Star cryptocurrency Bitcoin, down 16% off its highs after nearly tripling this year, is showing signs of cracks as it fails to attract the retail investors seen as key to bolstering its long-term growth. Over the recent months, fewer people have been sending Bitcoin to major exchanges, according to crypto data tracker TokenAnalyst, as outlined in a recent Bloomberg report.
Following a spike in the number of unique addresses sending the digital coin to exchanges in 2017, that number has been falling. According to the TokenAnalyst data, the number of addresses sending Bitcoin to the Bitfinex trading platform is at a two-year low. Meanwhile, while the number of unique addresses sending the token to Binance, the world’s largest crypto exchange by volume, also fell to its lowest level since early 2018.
The decline for Bitcoin and other cryptocurrencies signals a “lack of retail interest in general currently in crypto,” according to Sid Shekhar, co-founder of London-based TokenAnalyst. “If we go by the ‘Bitcoin as safe haven in times of recession’ narrative, the number of new users/buyers should actually be increasing.” Instead, Bitcoin trading is being dominated by a small group of power investors, lacking the breadth to support the currency's growth.
Just 11% of all cryptocurrency holders were sending coins as a trade or payment once or twice in 2018, per a survey by Foundation of Interwallet Operability.
Offsetting User Declines
Binance, Bitfinex and other exchanges have attempted to attract volume to offset a drop in trading volume. Strategies include taking steps to boost user loyalty, increase fees, and offer more services to increase revenue streams. Binance and Bitfinex have both expanded their offerings to include margin trading, which allows users to speculate and borrow funds. After allowing traders to lend funds to other traders in August, Binance launched the test of its futures product earlier in September.
“The more products you offer, the more sticky your client,” explained Jeff Dorman, chief investment officer at Los Angeles-based Arca, an asset manager that invests in cryptocurrencies. “All consumers prefer a ‘one-stop shop.’”
Initial Coin Offerings Boom
Another means by which cryptocurrency exchanges are staying in business is facilitating initial exchange offerings (IEOs).
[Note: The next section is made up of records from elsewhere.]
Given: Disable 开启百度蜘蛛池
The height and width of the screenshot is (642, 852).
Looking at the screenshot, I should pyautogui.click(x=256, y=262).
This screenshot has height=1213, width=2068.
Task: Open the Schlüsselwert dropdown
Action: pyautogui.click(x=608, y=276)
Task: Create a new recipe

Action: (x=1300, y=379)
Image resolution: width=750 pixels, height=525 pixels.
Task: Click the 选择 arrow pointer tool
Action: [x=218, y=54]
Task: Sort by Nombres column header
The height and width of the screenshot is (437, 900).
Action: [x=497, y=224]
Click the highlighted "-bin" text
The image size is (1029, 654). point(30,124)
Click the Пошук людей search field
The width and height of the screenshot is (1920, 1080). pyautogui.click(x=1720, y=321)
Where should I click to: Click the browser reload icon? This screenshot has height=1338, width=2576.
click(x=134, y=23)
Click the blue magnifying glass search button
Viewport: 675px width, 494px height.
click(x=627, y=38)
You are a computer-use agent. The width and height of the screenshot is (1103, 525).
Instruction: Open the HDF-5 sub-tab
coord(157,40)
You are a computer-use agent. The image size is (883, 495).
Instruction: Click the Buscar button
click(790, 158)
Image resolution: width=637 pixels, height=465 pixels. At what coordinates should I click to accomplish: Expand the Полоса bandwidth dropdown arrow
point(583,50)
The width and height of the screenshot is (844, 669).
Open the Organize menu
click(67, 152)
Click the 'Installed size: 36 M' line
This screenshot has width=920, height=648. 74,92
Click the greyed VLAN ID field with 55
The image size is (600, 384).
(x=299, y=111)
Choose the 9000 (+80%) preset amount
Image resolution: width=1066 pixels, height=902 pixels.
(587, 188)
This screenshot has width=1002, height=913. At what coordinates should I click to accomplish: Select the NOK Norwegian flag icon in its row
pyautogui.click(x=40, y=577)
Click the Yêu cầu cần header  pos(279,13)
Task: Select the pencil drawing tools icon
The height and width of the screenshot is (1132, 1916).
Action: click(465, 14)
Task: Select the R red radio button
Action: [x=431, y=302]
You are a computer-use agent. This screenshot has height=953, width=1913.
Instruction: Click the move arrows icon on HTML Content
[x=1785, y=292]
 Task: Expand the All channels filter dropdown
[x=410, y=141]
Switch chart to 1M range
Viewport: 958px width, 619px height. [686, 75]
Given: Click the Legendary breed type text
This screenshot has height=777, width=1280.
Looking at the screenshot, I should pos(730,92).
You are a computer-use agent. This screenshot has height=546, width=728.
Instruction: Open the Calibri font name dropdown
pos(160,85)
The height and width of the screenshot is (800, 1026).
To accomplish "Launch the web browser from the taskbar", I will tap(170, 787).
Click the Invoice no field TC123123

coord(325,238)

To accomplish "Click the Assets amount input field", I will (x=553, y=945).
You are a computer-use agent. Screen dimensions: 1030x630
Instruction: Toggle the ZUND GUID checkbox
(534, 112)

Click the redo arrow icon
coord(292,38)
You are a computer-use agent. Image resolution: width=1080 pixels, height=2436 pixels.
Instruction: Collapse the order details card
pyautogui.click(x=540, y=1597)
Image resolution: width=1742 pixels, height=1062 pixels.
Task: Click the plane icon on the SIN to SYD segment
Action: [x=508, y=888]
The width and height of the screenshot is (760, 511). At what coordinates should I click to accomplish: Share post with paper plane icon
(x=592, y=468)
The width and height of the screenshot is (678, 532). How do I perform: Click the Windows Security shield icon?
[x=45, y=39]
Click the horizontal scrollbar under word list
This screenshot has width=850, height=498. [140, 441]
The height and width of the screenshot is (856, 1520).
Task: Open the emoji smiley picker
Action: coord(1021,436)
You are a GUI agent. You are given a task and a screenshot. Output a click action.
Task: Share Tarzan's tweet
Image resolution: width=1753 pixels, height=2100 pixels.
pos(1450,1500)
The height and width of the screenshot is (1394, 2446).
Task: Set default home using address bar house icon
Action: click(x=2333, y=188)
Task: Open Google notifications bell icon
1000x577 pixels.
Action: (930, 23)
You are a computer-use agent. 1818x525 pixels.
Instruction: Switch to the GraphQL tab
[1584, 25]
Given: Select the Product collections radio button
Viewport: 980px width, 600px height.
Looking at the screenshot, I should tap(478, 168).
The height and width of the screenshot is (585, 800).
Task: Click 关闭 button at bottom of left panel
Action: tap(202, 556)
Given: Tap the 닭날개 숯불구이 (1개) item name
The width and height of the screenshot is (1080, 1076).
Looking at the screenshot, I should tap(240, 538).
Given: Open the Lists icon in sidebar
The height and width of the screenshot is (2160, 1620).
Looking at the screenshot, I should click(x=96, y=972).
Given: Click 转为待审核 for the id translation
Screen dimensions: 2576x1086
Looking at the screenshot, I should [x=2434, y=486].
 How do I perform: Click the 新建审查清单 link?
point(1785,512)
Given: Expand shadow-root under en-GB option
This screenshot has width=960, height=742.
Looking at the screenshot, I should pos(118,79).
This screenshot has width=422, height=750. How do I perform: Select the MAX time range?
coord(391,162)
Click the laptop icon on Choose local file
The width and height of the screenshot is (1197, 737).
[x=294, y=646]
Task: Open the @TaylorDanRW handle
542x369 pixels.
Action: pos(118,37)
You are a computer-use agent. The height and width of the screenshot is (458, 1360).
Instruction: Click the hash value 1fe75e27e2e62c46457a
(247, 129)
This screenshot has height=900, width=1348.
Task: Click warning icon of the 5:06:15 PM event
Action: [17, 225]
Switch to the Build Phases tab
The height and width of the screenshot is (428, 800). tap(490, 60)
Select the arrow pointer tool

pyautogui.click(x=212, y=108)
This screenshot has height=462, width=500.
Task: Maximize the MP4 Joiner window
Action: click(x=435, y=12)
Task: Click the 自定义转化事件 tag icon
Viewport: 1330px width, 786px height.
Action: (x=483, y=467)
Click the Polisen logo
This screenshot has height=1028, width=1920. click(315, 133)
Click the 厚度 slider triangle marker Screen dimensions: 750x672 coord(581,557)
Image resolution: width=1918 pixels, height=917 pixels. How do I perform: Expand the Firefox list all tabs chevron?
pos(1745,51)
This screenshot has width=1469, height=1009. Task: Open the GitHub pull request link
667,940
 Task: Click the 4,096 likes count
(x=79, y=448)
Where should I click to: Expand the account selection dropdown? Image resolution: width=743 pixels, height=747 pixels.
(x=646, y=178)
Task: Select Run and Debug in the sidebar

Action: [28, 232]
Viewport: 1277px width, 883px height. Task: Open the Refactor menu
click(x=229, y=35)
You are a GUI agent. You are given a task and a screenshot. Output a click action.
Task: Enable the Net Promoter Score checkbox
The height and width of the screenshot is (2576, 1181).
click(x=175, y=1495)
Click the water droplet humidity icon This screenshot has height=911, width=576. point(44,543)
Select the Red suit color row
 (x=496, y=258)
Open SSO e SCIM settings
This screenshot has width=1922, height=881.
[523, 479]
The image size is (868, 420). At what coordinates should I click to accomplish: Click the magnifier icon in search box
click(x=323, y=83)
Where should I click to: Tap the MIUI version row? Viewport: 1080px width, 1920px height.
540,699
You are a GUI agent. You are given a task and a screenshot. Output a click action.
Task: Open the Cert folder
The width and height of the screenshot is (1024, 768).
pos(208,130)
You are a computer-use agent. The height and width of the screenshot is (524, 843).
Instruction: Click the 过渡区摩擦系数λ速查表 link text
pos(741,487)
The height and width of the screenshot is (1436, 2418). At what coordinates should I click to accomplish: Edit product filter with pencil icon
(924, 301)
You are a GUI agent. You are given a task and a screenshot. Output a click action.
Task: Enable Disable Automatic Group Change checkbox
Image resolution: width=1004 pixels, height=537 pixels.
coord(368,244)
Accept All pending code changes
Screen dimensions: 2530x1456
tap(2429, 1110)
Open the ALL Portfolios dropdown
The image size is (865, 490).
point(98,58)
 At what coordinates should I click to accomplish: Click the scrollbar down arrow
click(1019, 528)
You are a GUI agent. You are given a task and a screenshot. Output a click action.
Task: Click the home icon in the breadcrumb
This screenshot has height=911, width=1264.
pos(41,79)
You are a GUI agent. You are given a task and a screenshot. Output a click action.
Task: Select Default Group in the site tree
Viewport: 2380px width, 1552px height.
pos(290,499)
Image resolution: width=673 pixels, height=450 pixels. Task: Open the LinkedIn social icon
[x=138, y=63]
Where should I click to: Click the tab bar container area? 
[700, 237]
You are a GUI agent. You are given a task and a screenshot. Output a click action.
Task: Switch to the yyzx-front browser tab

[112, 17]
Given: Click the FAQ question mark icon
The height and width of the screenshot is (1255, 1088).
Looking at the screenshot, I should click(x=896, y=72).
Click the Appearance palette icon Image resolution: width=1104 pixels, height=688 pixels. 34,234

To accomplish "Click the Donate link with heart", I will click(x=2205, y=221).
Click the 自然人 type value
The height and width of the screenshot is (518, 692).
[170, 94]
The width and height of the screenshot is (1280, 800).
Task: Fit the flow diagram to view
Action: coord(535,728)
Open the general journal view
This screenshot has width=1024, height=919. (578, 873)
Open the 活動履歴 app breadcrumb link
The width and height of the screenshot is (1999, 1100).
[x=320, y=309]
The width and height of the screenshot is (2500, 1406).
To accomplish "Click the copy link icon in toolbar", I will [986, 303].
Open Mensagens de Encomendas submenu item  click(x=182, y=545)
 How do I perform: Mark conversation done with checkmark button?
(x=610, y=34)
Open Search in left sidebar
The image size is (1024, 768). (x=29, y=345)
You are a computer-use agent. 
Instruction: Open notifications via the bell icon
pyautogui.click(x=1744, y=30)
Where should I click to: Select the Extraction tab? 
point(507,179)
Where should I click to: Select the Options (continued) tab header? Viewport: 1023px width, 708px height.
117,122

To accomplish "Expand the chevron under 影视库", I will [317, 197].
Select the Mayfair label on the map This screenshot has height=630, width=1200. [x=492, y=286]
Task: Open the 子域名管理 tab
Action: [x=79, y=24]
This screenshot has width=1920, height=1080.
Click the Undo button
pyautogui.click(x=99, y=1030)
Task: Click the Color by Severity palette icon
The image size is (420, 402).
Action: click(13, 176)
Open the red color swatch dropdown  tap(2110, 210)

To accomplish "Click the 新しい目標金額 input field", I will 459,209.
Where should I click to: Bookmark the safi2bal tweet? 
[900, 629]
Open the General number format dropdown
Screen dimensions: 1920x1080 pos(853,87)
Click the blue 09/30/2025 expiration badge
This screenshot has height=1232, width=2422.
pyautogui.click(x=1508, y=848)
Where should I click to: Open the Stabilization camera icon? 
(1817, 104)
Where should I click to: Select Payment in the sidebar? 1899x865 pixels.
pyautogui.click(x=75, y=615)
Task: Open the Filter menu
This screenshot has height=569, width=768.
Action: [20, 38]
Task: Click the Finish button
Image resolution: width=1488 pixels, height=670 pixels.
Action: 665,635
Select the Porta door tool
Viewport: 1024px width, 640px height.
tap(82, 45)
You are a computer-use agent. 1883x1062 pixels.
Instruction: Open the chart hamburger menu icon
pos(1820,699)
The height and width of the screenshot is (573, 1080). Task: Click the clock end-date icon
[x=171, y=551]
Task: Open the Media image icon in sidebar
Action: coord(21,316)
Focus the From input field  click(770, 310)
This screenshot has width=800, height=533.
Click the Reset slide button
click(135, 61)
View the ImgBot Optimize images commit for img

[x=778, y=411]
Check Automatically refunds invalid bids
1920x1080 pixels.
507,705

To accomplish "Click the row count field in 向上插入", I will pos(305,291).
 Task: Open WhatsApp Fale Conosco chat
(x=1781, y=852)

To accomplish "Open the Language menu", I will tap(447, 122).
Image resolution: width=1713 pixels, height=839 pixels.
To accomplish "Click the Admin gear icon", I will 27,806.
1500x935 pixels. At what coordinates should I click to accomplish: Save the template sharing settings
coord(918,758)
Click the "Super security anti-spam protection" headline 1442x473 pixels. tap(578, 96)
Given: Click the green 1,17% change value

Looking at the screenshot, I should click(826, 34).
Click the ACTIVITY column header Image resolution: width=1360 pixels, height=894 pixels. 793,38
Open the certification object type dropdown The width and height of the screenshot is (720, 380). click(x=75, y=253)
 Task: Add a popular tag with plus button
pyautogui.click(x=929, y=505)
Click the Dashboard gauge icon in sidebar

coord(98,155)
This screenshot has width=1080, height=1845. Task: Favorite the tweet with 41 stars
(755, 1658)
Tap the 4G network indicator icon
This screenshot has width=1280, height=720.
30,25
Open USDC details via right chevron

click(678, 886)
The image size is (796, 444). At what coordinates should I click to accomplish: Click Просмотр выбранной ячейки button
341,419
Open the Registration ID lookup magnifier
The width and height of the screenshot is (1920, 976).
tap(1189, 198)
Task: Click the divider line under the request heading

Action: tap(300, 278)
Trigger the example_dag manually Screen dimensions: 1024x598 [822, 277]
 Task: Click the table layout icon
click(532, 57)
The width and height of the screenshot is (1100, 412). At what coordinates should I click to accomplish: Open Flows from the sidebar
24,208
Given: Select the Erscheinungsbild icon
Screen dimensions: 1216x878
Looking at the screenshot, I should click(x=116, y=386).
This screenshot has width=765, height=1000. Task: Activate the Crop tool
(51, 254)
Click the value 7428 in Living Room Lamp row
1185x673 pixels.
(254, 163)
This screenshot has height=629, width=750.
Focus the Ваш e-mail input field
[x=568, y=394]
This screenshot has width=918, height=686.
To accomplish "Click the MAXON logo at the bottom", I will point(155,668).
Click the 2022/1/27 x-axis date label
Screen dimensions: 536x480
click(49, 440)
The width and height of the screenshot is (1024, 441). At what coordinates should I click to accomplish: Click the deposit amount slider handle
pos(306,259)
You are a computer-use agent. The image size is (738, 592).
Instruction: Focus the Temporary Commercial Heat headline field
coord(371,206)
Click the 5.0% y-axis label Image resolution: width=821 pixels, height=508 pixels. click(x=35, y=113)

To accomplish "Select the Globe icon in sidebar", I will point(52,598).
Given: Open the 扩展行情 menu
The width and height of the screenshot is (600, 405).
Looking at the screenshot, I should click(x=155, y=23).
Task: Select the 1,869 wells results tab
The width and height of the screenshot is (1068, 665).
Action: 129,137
While the boom in initial coin offerings (ICOs) is long gone, investors are now pouring money into a new way for startups to raise money with digital tokens.
As opposed to an ICO, in IEOs, digital coins are sold to investors through a crypto exchange, as opposed to directly by a startup. In this sense, crypto exchanges assume a similar role that an investment bank would in an IPO, and takes the responsibility of researching the prospective issuer before listing it and offering a report similar to a shorter prospectus. In return for this, and for distributing tokens to buyers, the trading exchange can earn trading fees once the digital coin launches, and receives a cut of funds raised. For Binance, the amount is between 2% to 5% of the sums raised, per Bloomberg. Despite caution among investors after many major ICOs failed in recent years, some argue that exchanges have an incentive to do their homework before partnering with a startup.
“Exchanges are making a ton of money,” he said. “They have every incentive not to kill the golden goose.”
Some expect the trends to pressure cryptocurrency exchanges to consolidate.
“The whole exchange landscape is very much fragmented,” said Ian Taylor, head of advisory services at Galaxy Digital Holdings Ltd., per Bloomberg. “There’s been a lot of exchange platforms launched in the last 6-12 months, all offering slightly varying sets of services. What I’d expect to see over time is some sort of consolidation to bolster user growth.”